Laut dem Chef des Nationalkorps Andrij Bilezkij ist das Manifest noch nicht das Programm einer gemeinsamen Partei. »Vielmehr ist das ein Dokument, mit dem wir unseren Kreuzzug gegen die heutigen Machthaber beginnen«, betonte der Asow-Chef. Er stellte zuletzt dem ukrainischen Parlament ein Ultimatum: Werden die diplomatischen Beziehungen mit Russland nicht abgebrochen, wird das derzeitige Parlament verjagt. Interessant ist, dass die Rechten ihr Manifest bereits am 9. März, dem Geburtstag des berühmten ukrainischen Dichters Taras Schewtschenko, im Kiewer Schewtschenko-Park unterschreiben wollten. Damals fand die Veranstaltung allerdings nicht statt - für die Absage sollen Sicherheitsgründe ausschlaggebend gewesen sein.
Nun haben sich die nationalistischen Kräfte aber tatsächlich vereint, selbst wenn es offiziell noch nicht um eine gemeinsame Partei geht. »Es ist einfach der Versuch der Rechten, politisch wieder eine größere Rolle zu spielen - bereits mit Blick auf die Parlamentswahlen«, glaubt der ukrainische Politologe Wadym Karassjow. Planmäßig sollen die Abgeordneten der Werchowna Rada das nächste Mal im Herbst 2019 gewählt werden. Weil die Regierungskoalition mittlerweile faktisch gar nicht mehr existiert, steigt die Wahrscheinlichkeit vorgezogener Wahlen. Allein kann mittlerweile keine der rechten Parteien ins Parlament einziehen, gemeinsam ginge das aber schon. »Mittlerweile weiß niemand - Präsident Poroschenko eingeschlossen -, wann die Wahlen stattfinden. Daher ist es an der Zeit, sich zu vereinen. Denn die Rechten wissen ja, dass sie vereinzelt kein bedeutendes Ergebnis einfahren können«, meint Karassjow.
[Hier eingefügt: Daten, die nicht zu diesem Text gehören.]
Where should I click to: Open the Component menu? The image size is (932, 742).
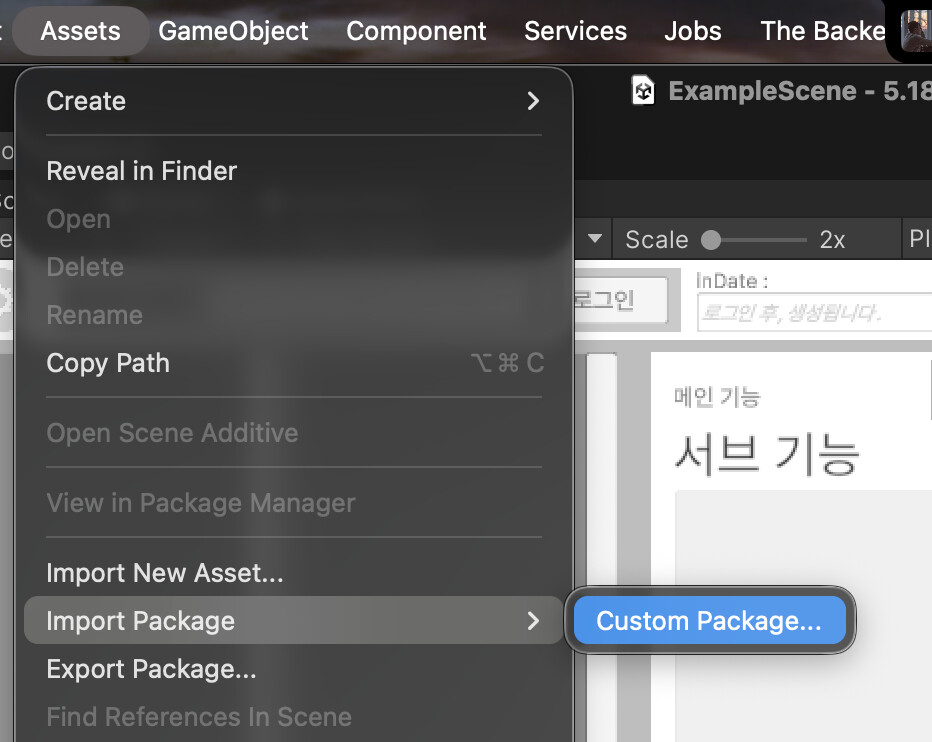tap(416, 31)
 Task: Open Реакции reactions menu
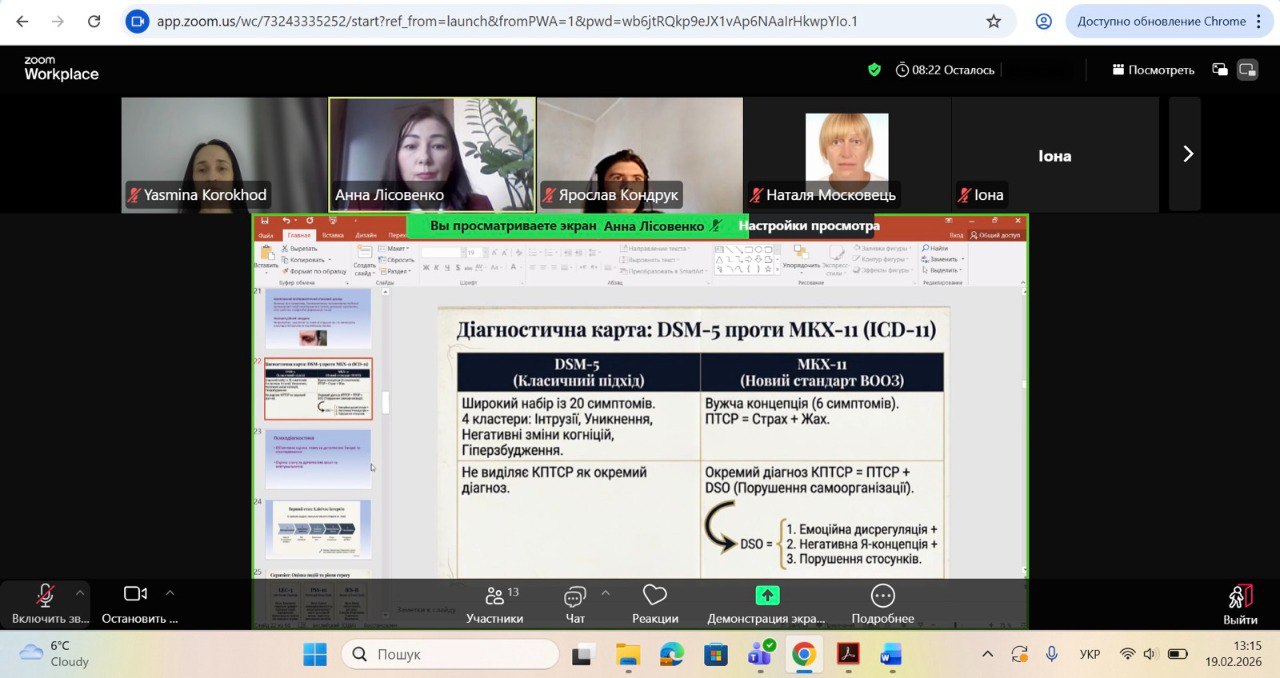click(655, 604)
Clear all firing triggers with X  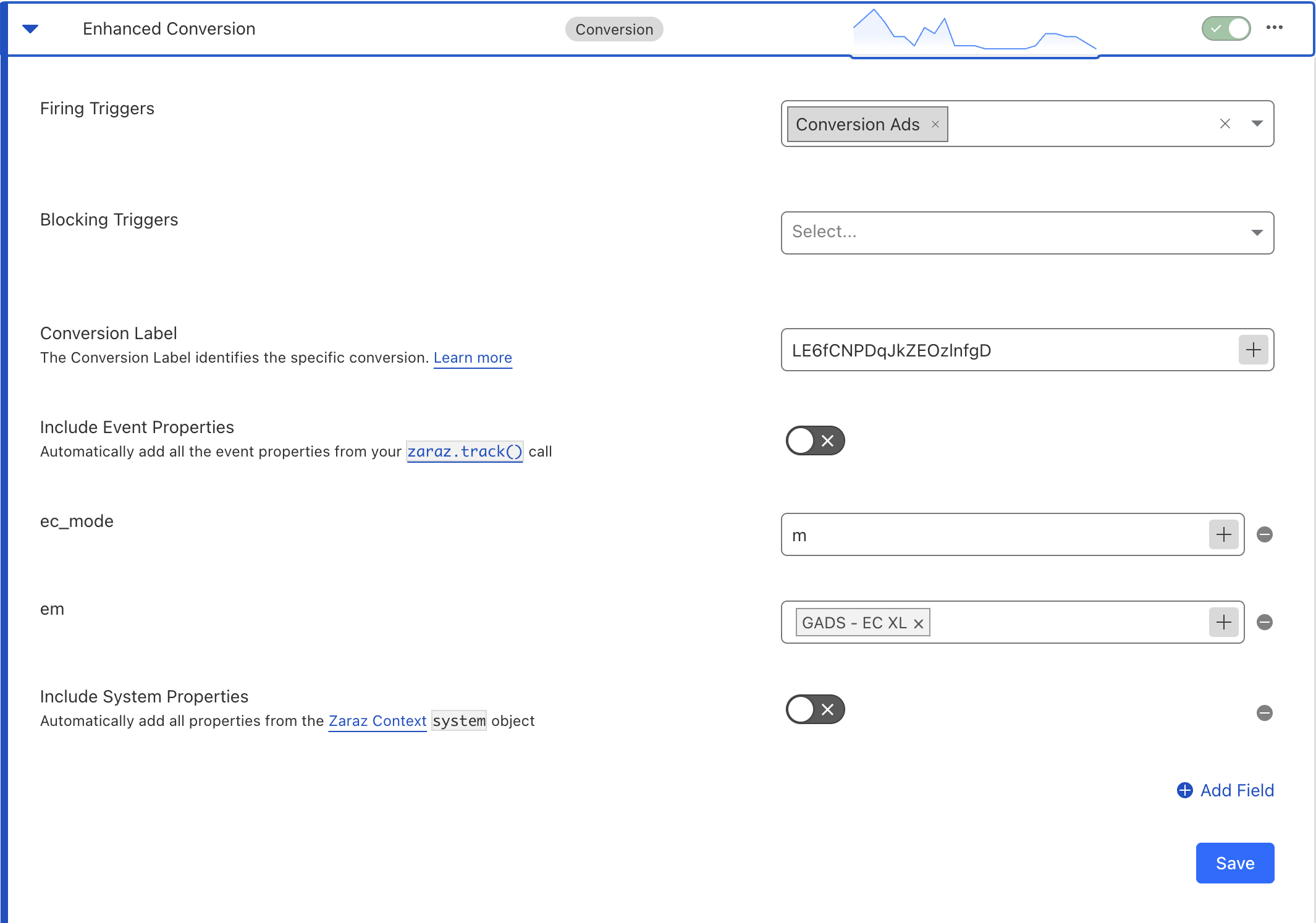tap(1225, 124)
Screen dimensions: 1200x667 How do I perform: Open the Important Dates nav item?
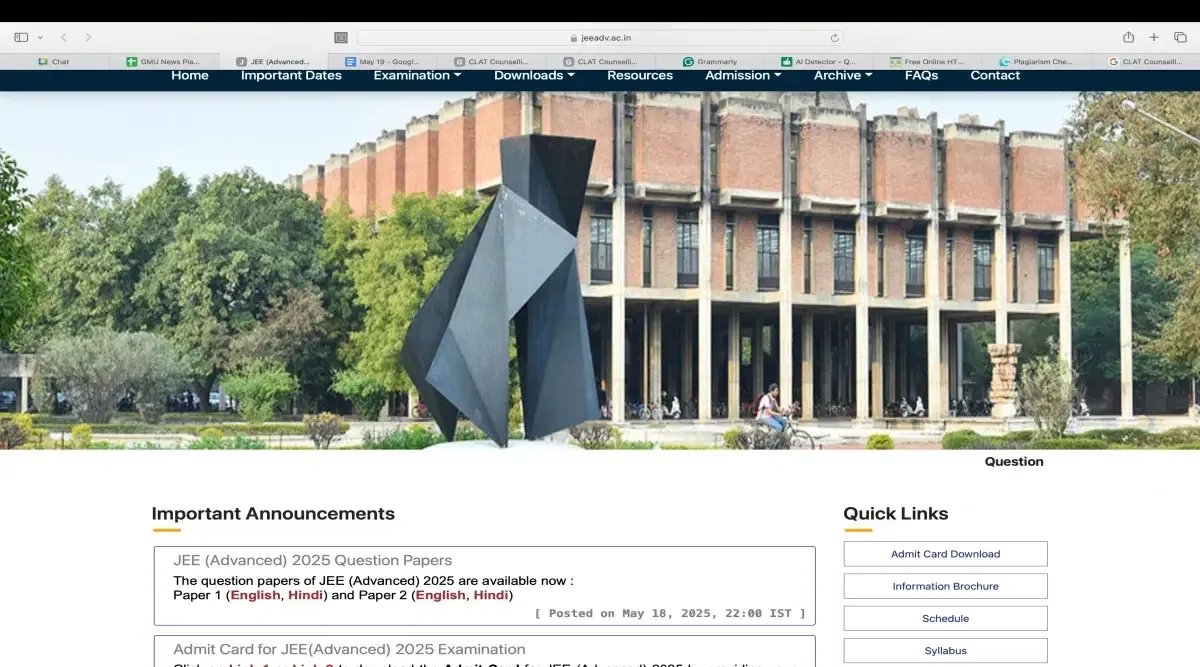[291, 75]
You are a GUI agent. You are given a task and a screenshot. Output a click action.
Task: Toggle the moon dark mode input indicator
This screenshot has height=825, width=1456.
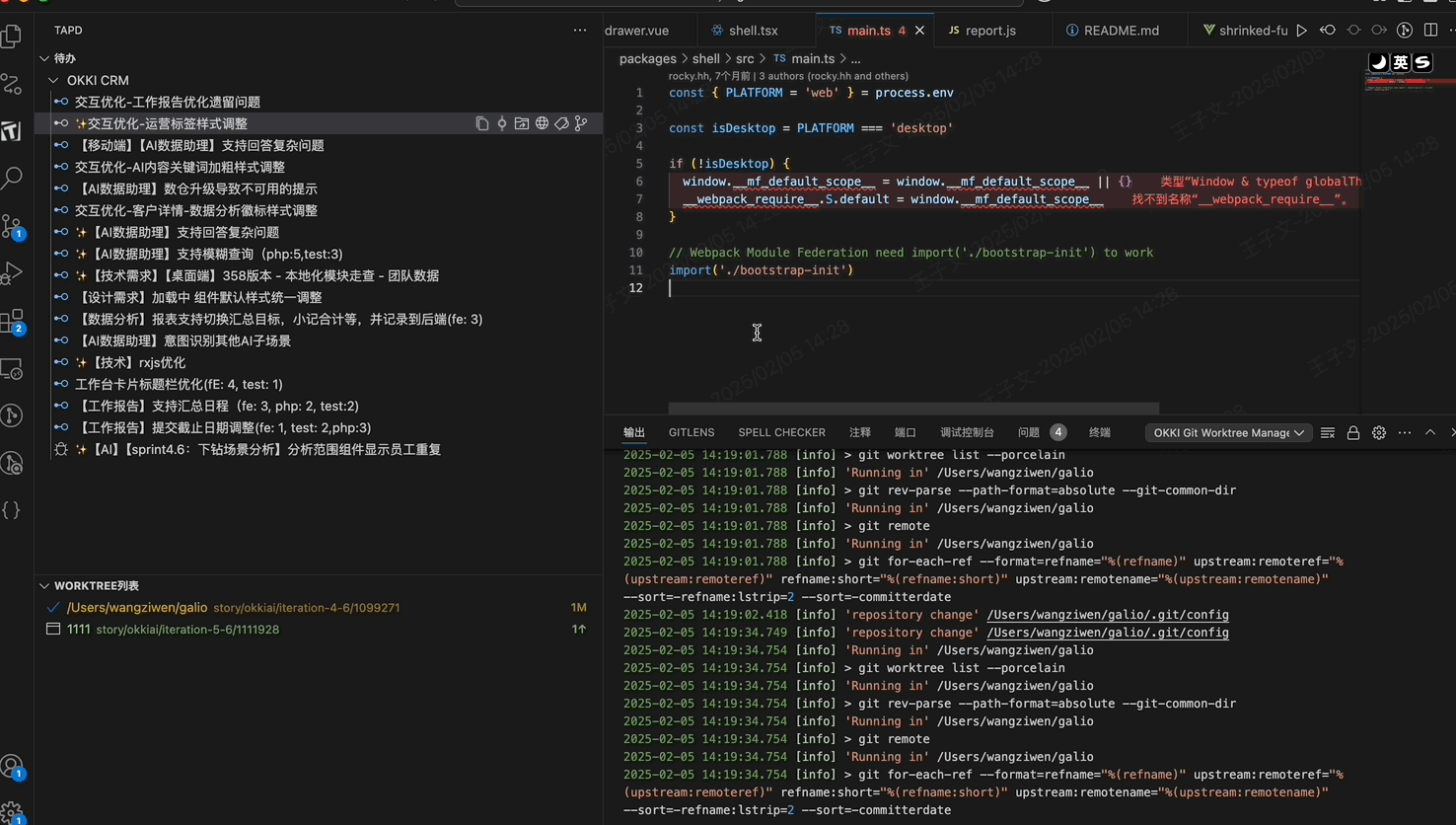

Auf ideologischem Gebiet passt es zwischen Swoboda, dem Nationalkorps und dem Rechten Sektor bestens. Alle Parteien stehen für eine nationalistische pro-ukrainische Politik. Schwieriger wird es allerdings in der Geldfrage, da die drei Vereinigungen über unterschiedliche Geldquellen verfügen. »Das ist genau der Punkt, an dem es letztlich scheitern kann«, betont der Kiewer Politikexperte Kost Bondarenko. »Grob gesagt ist es so, dass die Parteien verschiedene Geldgeber haben, die ihrerseits eigene Interessen haben. Wenn man sich die ukrainische Geschichte anschaut, dann merkt man auch, dass solche Vereinigungen zwischen Nationalisten alles andere als lange gehalten haben.«
Ist die neue Vereinigung der Nationalisten aber eine Gefahr für den Präsidenten Poroschenko, den alle drei Kräfte gleichermaßen scharf kritisieren? Zum einen machen die aktuellen Umfragen wieder einmal deutlich, dass die rechten Parteien nicht den Zuspruch der Bevölkerung haben. Zum anderen zeigt aber der überraschende Erfolg der Donbass-Blockade, die allerdings nicht von allen rechten Parteien aktiv unterstützt wurde, wie viel eine kleine Zahl von bewaffneten Leuten mit militärischer Vorbereitung erreichen kann. Deshalb ist es auch keine Überraschung, dass die kommende Allianz der Rechten im Präsidialamt in der Bankowaja-Straße eher mit wachsender Unruhe wahrgenommen wird.